It’s no secret that the federal Paycheck Protection Program (PPP) has had a rocky few weeks since initially launching in early April.
There were the initial questions of just who was eligible, lenders had trouble handling loan requests and then the first tranche of $349 billion was exhausted in a matter of days. And then there was the controversy, which still lingers, about larger firms (some of them publicly traded and relatively well capitalized) getting loans when small and medium-sized businesses (SMBs) were and are clearly struggling.
One other issue that has been in the spotlight has been how companies can apply for loan forgiveness. As has been widely reported, funds accessed through the PPP are to be forgiven if at least 75 percent of the money is intended to cover eight weeks of expenses such as wages. (The funds that aren’t forgiven must be repaid within two years, plus interest charged at a 1 percent interest rate.)

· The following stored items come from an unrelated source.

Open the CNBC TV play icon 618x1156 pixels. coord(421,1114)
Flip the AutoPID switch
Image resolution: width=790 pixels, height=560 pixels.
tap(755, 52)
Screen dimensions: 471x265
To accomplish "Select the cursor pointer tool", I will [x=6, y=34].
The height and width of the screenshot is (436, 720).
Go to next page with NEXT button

The U.S. Treasury Department and Small Business Administration (SBA) have tried a few times to clear up the confusion, most recently unveiling new guidelines through a loan forgiveness application. But did this new application simply give rise to more uncertainty?
As Erik Asgeirsson, president of CPA.com, told CNBC, “Yes, there’s now some clarity — [but] yes, there are now more questions that have developed because of the form.”

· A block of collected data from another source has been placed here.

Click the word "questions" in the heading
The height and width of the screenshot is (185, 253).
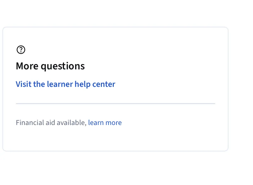(x=63, y=66)
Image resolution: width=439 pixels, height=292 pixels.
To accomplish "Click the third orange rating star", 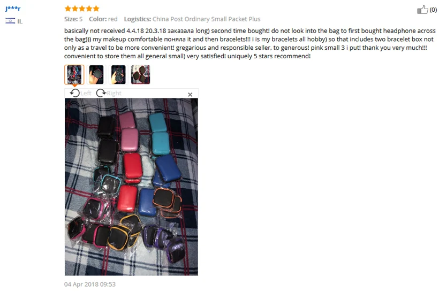I will point(82,9).
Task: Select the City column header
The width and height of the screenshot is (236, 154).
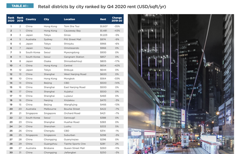Action: pos(47,19)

For example, while the eight-week period of covered expenses begins when a business receives its PPP funds, that might not jibe with an individual company’s payroll periods. In that case, companies have the option of starting the eight-week period through what’s known as the “alternative payroll covered period,” which starts the first day of the first new payroll period after the company gets the money.
There also remains a layer of complexity about how companies compute and designate employees as “full-time equivalents,” which in turn helps determine loan forgiveness. Many companies likely applied for loans based on their total number of workers, but in some cases have since let staff go. That leaves them wondering about how and when to rehire people, and how that will impact loan forgiveness.
With the new guidelines, firms have to use 40-hour weeks to determine full-time equivalent hours. This implies that companies that normally use a lot of part-time workers might have to rehire a smaller number of employees to meet the loan forgiveness rules.
For example, marketplace.org recently wrote that a company reporting 300 total hours of work time across all employees would have to hire back approximately seven workers for 40 hours per person to get loan forgiveness (seven times 40 equals 280, a bit shy of 300). By contrast, that number would stretch to 10 employees if each person only got a 30-hour work week (30 hours times 10 workers). We wonder what the ripple effect across the employment picture might be.
Of course, as with so much tied to the PPP and federal funding in general, it’s possible — perhaps even likely — that the government will refine the guidelines even more as the initiative continues.
As PYMNTS reported last month, as many as 41 percent of about 1,200 SMBs we surveyed said they had applied for the PPP loans by April 20. Of those that had secured loans, 43.2 percent of firms that said they had actually received the money said they felt “sure” they would be able to survive the pandemic’s challenges and pressures.